Fecamp – Introduction
Fecamp is a small coastal city with an active fishing fleet. The fishing fleet is central to the city, since the fishing boats have been going to Newfoundland for over a century to fish for cod, and another large portion of the fleet fished for herring.
The city used to have several herring smoking factories, but all have disappeared today. The last herring factory is being turned into a museum, however, next to the new museum is a bar/restaurant that has maintained and restored one of the smoking walls.
The city itself is squeezed in between two cliffs while the Valmont river runs through the city. The city has a long beach (like most of Upper Normandy, the beach is made out of pebbles, not sand), two pleasure boat marinas, fishing boats and their resulting fish markets and an active wood industry imported from Scandinavia.
The earliest recording in history of Fecamp dates back to 875 AD. Fecamp was during several years the main quarters of the Duke of Normandy. Their castle can still be seen, but it is in ruins.
At the maritime entrance of Fecamp are two lighthouses attached to land by a wooden pier (open to public).
The two long piers go all the way to the entrance of the marina. On one side you can see a row of fishermen houses.
A close inspection of the fishermen houses will show you that they are very small and narrow. Each house usually consists of a single room and stairs to the upper levels. Like on ships, the ceilings are low.
TIP: Today, Fecamp’s biggest claim to fame comes from their Benedictine factory and museum, a “must-see” if you are in the area. More about this incredible beautiful Palace that houses the factory and museum can be found by clicking here.
World War II
During World War II, Fecamp was a main defence position for the Germans. A very long and deep fortified bunker complex was built on the main cliff of Fecamp (that part of the cliff is called Cap Fagnet). At the harbour side you can still some enormous fortifications:
The underground network of the bunkers goes on for kilometres. There are several levels with at the highest levels stairs to many of the observation and defence posts.
It is only in recent years that the authorities discovered a complete hospital, including operating rooms, hidden away inside the cliffs, capable of handling up to 80 patients.
TIP: During the summertime the bunker can be visited but only with a guide. If you are interested, you will need to contact the tourist office for a reservation. The phone number is: +33 (0) 2 35 28 51 01. Click here to access their web site.
On top of these cliffs (height is 110 meters) is a converted farm and chapel. The farm is now a hotel, which includes a small swimming pool. The chapel, Notre-Dame de Salut, is open to the public and can be visited and was primarily used for the sailors who went to sea.

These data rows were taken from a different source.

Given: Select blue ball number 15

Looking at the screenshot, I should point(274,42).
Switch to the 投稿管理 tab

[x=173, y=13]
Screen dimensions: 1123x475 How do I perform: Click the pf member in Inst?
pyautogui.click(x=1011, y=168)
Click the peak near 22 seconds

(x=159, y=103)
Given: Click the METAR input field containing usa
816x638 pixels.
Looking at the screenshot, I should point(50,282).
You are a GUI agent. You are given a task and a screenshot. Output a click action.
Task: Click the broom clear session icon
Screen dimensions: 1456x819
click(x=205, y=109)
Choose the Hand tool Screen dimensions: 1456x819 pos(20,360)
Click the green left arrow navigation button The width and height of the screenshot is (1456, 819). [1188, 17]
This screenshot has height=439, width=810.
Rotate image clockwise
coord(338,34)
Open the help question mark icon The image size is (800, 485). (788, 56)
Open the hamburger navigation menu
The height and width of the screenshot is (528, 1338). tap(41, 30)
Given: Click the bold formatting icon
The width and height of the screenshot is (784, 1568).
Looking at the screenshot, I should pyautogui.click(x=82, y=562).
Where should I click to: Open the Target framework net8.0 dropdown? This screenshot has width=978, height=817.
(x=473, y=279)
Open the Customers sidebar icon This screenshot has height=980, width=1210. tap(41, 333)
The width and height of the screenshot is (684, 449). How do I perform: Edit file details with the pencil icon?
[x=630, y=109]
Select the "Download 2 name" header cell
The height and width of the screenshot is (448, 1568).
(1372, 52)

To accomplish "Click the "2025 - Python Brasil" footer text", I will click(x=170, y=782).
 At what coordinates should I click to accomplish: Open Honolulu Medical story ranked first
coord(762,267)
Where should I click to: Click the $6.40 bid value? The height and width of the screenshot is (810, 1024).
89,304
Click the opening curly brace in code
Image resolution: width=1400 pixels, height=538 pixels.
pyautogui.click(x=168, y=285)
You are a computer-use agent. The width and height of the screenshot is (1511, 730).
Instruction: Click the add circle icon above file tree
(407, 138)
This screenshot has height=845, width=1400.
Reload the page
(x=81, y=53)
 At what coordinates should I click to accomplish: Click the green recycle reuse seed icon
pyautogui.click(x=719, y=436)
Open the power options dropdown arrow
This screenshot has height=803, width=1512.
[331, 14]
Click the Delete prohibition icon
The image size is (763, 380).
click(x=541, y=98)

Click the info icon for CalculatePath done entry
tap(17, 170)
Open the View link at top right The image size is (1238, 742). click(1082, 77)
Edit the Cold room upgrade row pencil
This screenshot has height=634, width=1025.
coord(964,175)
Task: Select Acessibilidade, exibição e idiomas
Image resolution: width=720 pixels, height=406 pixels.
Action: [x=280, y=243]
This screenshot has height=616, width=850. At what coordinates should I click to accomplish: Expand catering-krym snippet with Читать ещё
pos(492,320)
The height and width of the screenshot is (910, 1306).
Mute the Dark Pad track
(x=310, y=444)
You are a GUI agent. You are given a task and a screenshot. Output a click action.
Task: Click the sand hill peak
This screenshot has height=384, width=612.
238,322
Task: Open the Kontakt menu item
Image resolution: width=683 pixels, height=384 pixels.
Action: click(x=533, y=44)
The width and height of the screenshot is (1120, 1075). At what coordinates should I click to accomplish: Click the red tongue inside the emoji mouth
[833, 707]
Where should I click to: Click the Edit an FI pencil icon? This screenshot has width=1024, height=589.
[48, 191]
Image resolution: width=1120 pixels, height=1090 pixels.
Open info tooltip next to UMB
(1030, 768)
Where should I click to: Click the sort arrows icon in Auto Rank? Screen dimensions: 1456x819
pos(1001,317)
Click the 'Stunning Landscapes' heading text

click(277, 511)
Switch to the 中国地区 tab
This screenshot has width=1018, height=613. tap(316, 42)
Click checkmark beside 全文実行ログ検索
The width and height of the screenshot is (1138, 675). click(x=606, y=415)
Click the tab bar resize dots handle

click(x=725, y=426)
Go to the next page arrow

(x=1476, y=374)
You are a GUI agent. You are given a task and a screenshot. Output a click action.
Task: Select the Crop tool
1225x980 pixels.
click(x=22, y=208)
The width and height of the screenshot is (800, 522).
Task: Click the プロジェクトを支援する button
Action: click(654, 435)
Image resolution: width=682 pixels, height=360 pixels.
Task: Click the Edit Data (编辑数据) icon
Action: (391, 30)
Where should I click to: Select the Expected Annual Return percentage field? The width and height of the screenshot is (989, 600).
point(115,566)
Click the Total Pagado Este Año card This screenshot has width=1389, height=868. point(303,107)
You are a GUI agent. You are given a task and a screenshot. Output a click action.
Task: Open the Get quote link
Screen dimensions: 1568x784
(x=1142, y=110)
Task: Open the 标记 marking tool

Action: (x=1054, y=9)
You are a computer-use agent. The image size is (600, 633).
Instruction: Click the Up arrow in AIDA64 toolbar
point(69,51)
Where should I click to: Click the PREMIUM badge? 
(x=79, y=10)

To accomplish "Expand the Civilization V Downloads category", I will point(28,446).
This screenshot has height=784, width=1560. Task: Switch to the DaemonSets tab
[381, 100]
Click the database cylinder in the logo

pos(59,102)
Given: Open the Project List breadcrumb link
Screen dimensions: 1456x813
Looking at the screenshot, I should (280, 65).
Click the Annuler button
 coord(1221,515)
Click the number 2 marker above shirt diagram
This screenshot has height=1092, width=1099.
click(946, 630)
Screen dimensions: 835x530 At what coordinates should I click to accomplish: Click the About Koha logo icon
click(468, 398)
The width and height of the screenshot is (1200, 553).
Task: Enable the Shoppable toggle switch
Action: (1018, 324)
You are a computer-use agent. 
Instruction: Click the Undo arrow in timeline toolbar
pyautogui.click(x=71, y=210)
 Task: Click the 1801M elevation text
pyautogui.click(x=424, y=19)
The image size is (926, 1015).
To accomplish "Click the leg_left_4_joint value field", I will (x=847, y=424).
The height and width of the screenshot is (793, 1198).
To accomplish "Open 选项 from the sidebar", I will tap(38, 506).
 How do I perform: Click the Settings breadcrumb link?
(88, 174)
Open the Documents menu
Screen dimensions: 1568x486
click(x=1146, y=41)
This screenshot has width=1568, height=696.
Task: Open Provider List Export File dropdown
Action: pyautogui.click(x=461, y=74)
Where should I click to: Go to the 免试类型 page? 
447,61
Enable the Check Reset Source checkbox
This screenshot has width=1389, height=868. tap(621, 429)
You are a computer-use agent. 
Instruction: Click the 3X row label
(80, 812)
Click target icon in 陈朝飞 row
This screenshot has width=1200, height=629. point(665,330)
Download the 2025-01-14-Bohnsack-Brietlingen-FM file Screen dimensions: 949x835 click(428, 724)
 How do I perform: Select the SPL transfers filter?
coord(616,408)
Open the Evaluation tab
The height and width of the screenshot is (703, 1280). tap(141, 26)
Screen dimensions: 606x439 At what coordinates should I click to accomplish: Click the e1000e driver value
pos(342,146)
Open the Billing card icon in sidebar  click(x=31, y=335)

The area around the farm/hotel is ideal to park to visit the cliffs and WWII bunkers. A large public car park has been built close-by. On one side you can see Fecamp (as shown on the top photo), and on the other side you can see the cliffs stretching for miles.
You can also see the WWII bunkers on the top.
WARNING: The cliffs are eroding and can topple over at any moment. Although there are many hiker paths, you are expected to stay several metres away from the edge.
The harbour at Fecamp is divided into two pleasure boat marinas, one which is dependent on a lock/bridge which only opens at certain times of the day. The other can be accessed at any moment. The fishing fleet has its own area and at the furthest edge of the harbour you can find occasional cargo ships loading and offloading wood.
The main road giving access to Fecamp crosses part of the harbour. The road arrives via a drawbridge that opens on preset hours of the day, and when open, results in daily traffic jams.
The city hall is built onto the Trinity Abbey (Abbaye de la Trinité) church. The abbey itself was built starting in the year 659 and belongs to the Benedictine order.
Another rather large church and square dominate Fecamp. The church, Saint-Etienne de Fecamp is located before a large square.
On the square, and around it, on every Saturday you will find a big and very busy market. But it is inside that the real action takes place; a real farmers market with farmers coming from around the area selling their food directly to the consumers. Usually it is food that was picked that morning, often still carrying the dirt and mud.
Often the farmers come with cool-boxes and sit on the ground selling their wares.
Fecamp is part of the long distance hiking path, GR21, which brings you from Le Havre to Treport via the cliffs over some 180 kms.